» SUPPLIED PASSAGE:

## Start

# Photozone Review: Tamron 150-600 on the 5DS R



## ahsanford (May 16, 2016)

There you go:
http://www.photozone.de/canon_eos_ff/976-tamron150600f563vc?start=1

As PZ is just getting started with the 50 MP sensor testing, they have withheld their optical quality star rating of the lens until they've tested more lenses. This is the first they've tested longer than 35mm on the 5DS R, so it might be a while before we have something to stack it up against.

- A


----------



## AlanF (May 17, 2016)

A mediocre review about 2 years late. It's about time they closed shop as their coverage is so patchy and tardy. At this stage, they should do a comparison with the two Sigmas at the very least and the Canon 100-400 II with the same body.

## End

» DATA LINES:
## Start

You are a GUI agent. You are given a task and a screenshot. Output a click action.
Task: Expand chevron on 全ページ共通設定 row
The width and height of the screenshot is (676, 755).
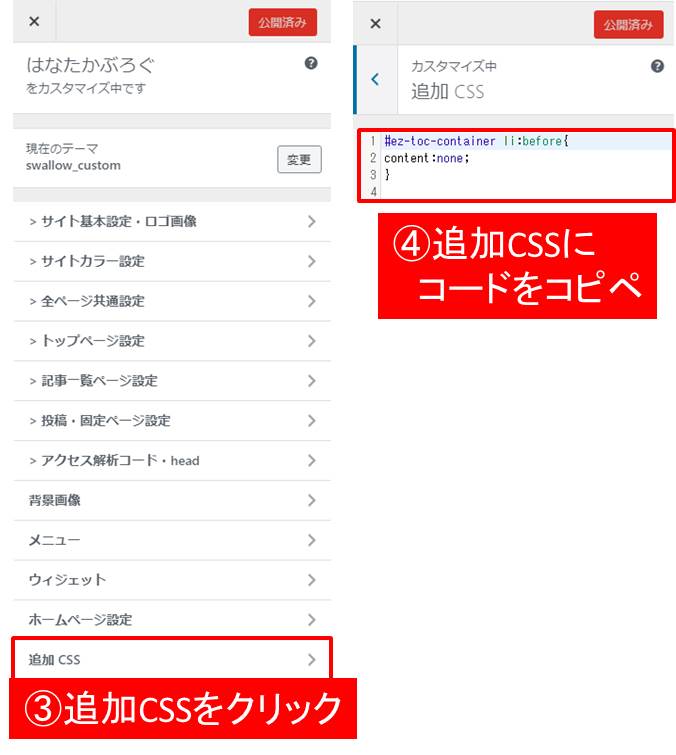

## End

» JOBS:
(a) Retype the forum thread about the Tamron 150-600 review from "## AlanF (May" to "the same body.", keeping the wording unchanged.
(b) Extend the forum thread about the Tamron 150-600 review, starting right after its last post.

» TASK RESULTS:
(a)
## AlanF (May 17, 2016)

A mediocre review about 2 years late. It's about time they closed shop as their coverage is so patchy and tardy. At this stage, they should do a comparison with the two Sigmas at the very least and the Canon 100-400 II with the same body.

(b)
----------



## Monchoon (May 17, 2016)

dilbert said:


> AlanF said:
> 
> 
> > A mediocre review about 2 years late. It's about time they closed shop as their coverage is so patchy and tardy. At this stage, they should do a comparison with the two Sigmas at the very least and the Canon 100-400 II with the same body.
> ...



What? Why don't you ?


----------



## ahsanford (May 22, 2016)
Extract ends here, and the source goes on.